▶ **What the exercise asks**: I need the lines below from the one with "Open Basic Sales Price menu item" down to the one with "has height=418, width=597." reproduced exactly, both ends included, and nothing else.

── Entries supplied ──

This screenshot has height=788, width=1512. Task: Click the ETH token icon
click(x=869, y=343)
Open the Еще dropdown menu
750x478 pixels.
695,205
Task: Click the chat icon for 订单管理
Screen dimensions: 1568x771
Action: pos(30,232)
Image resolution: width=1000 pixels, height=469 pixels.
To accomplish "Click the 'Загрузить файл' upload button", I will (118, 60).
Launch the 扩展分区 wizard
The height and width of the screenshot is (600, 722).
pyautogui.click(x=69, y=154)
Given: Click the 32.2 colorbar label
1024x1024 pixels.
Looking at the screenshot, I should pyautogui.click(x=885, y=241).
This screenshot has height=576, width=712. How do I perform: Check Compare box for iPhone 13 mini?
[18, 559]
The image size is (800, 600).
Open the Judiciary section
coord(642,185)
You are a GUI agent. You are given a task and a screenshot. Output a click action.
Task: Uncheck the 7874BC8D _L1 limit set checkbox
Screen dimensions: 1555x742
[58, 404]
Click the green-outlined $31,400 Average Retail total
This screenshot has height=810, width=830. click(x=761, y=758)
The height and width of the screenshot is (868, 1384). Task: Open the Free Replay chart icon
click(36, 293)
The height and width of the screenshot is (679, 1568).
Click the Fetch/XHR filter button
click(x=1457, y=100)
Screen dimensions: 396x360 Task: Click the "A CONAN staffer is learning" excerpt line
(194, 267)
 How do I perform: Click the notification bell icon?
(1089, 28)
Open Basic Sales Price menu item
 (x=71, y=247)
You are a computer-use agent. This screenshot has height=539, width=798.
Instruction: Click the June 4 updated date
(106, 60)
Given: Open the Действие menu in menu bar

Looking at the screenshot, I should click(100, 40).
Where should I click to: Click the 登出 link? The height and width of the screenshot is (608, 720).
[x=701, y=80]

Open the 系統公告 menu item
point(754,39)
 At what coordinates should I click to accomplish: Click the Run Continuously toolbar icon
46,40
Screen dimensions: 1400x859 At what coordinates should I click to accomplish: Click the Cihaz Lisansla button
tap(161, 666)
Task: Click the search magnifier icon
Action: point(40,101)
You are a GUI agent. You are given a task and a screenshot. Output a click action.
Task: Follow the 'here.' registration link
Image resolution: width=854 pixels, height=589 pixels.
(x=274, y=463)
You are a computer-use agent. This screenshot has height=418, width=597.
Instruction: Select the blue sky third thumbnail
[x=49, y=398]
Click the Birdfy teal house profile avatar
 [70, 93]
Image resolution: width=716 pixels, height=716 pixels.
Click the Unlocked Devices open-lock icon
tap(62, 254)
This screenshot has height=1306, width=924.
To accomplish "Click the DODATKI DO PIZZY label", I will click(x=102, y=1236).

───

▶ **Written response**:
Open Basic Sales Price menu item
 (x=71, y=247)
You are a computer-use agent. This screenshot has height=539, width=798.
Instruction: Click the June 4 updated date
(106, 60)
Given: Open the Действие menu in menu bar

Looking at the screenshot, I should click(100, 40).
Where should I click to: Click the 登出 link? The height and width of the screenshot is (608, 720).
[x=701, y=80]

Open the 系統公告 menu item
point(754,39)
 At what coordinates should I click to accomplish: Click the Run Continuously toolbar icon
46,40
Screen dimensions: 1400x859 At what coordinates should I click to accomplish: Click the Cihaz Lisansla button
tap(161, 666)
Task: Click the search magnifier icon
Action: point(40,101)
You are a GUI agent. You are given a task and a screenshot. Output a click action.
Task: Follow the 'here.' registration link
Image resolution: width=854 pixels, height=589 pixels.
(x=274, y=463)
You are a computer-use agent. This screenshot has height=418, width=597.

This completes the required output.